**GIVEN TASK**
Replace every "screenshot" with "screen capture" throughout the records below, keeping every other line unchanged, and leave the pictures out of your copy.

** BEGIN DATA PROVIDED **

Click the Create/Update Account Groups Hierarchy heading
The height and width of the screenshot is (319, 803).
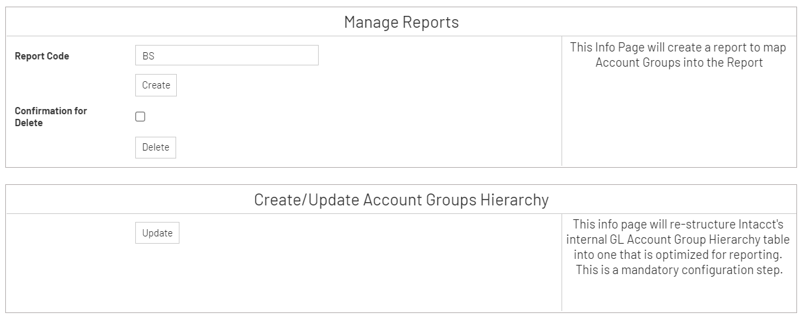tap(401, 199)
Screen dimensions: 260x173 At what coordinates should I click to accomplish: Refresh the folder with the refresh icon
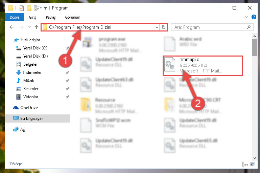click(164, 27)
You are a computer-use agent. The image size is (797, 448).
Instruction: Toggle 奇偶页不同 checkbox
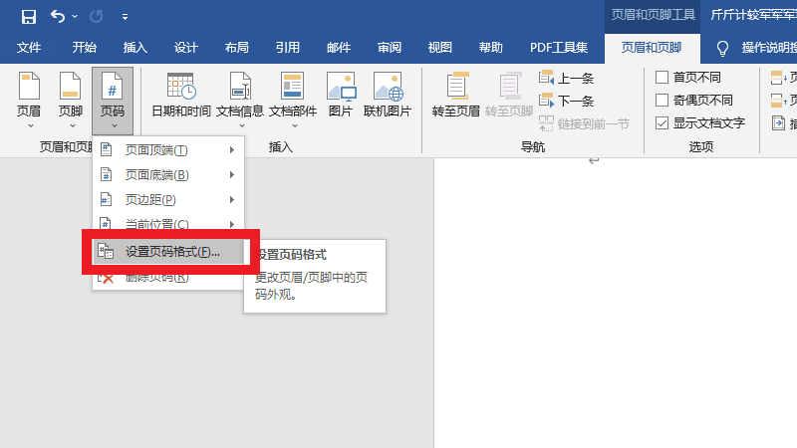pyautogui.click(x=663, y=100)
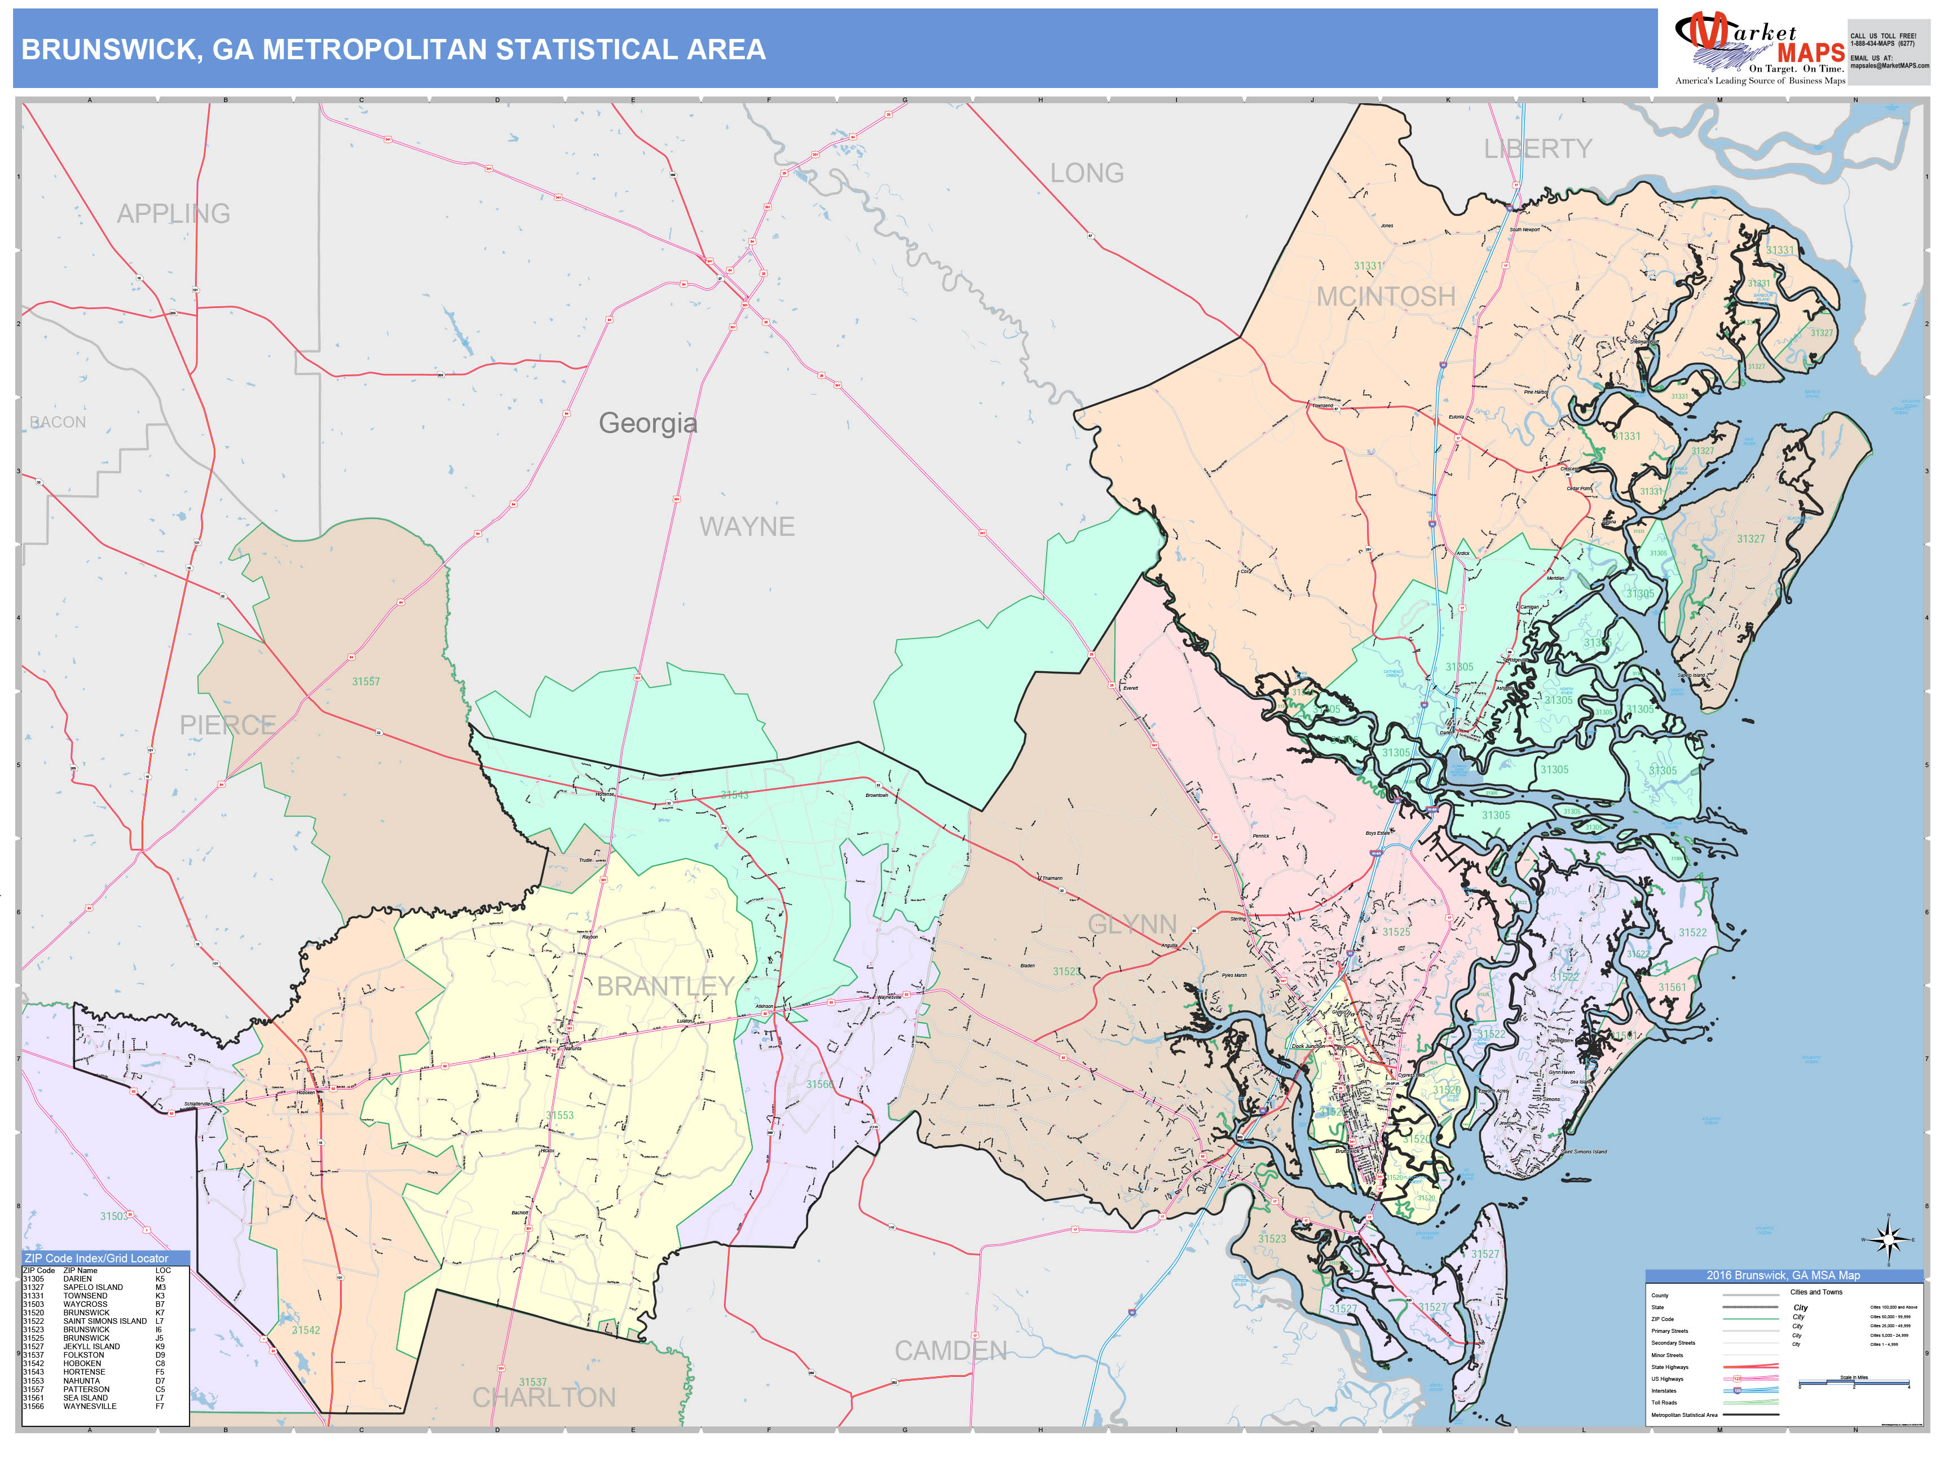Select the compass rose near Jekyll Island
Viewport: 1949px width, 1462px height.
(x=1889, y=1241)
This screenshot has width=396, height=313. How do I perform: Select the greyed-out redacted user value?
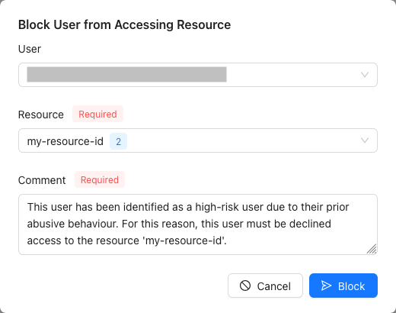pos(126,74)
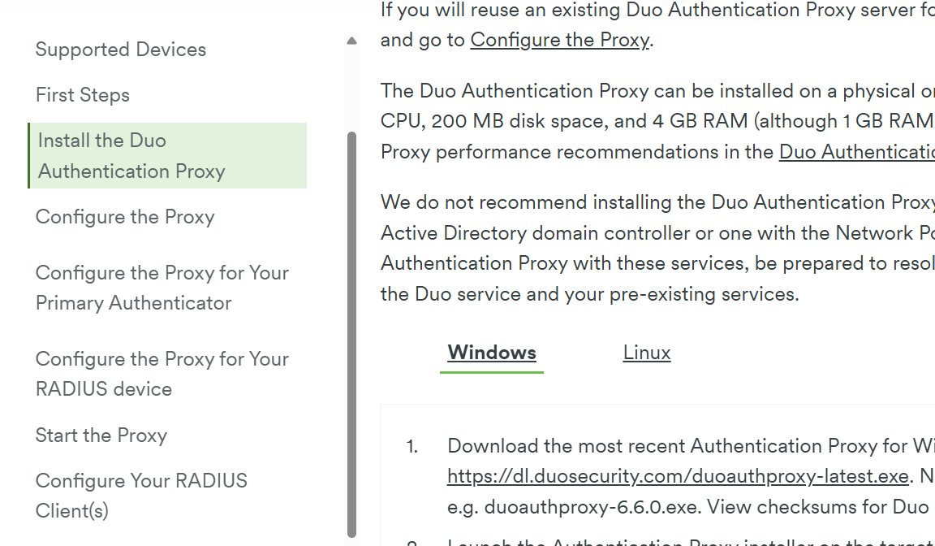Click the scrollbar track above the thumb
935x546 pixels.
(351, 89)
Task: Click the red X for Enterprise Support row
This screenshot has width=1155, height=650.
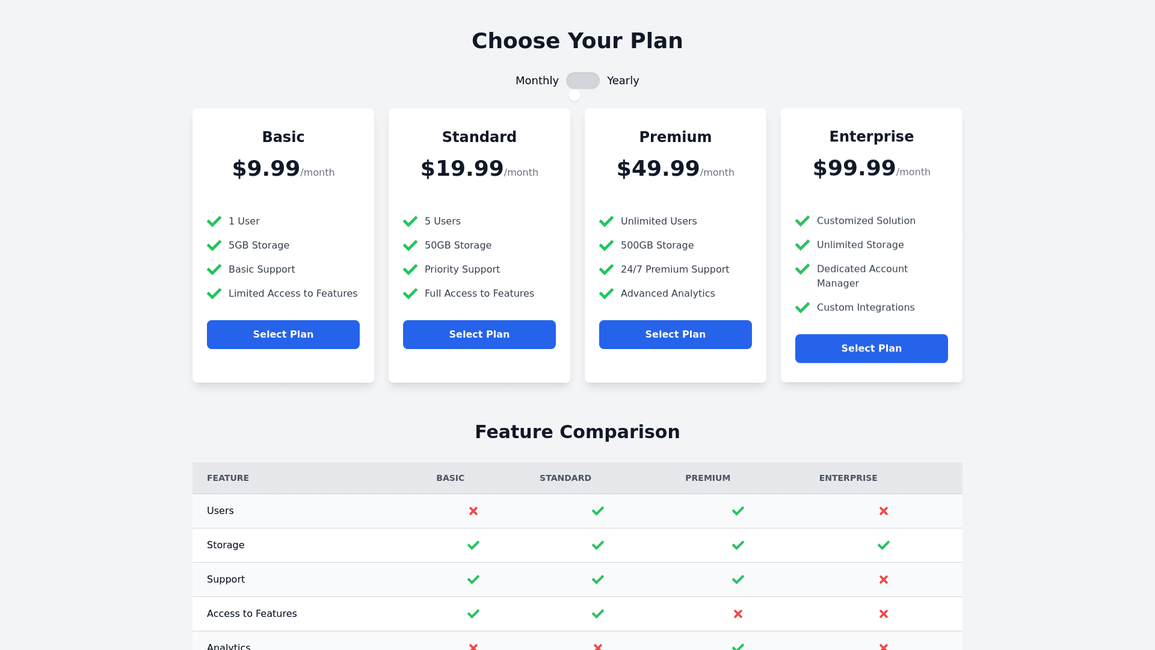Action: point(883,580)
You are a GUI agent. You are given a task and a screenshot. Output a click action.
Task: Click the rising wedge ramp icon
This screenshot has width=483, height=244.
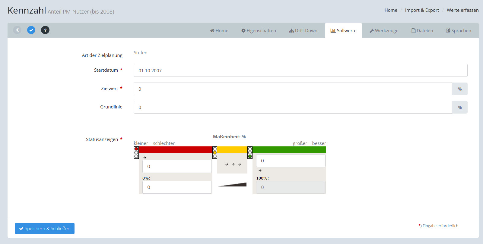(232, 184)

** END DATA PROVIDED **

**FINAL ANSWER**
Click the Create/Update Account Groups Hierarchy heading
The height and width of the screen capture is (319, 803).
tap(401, 199)
Screen dimensions: 260x173 At what coordinates should I click to accomplish: Refresh the folder with the refresh icon
click(164, 27)
You are a computer-use agent. The image size is (797, 448).
Instruction: Toggle 奇偶页不同 checkbox
pyautogui.click(x=663, y=100)
Select the compass rose near Jekyll Island
Viewport: 1949px width, 1462px height.
(x=1889, y=1241)
This screen capture has width=396, height=313. How do I perform: Select the greyed-out redacted user value?
pos(126,74)
Click the scrollbar track above the thumb
935x546 pixels.
(351, 89)
Task: Click the red X for Enterprise Support row
This screen capture has width=1155, height=650.
Action: point(883,580)
You are a GUI agent. You are given a task and a screen capture. Output a click action.
Task: Click the rising wedge ramp icon
This screen capture has width=483, height=244.
(232, 184)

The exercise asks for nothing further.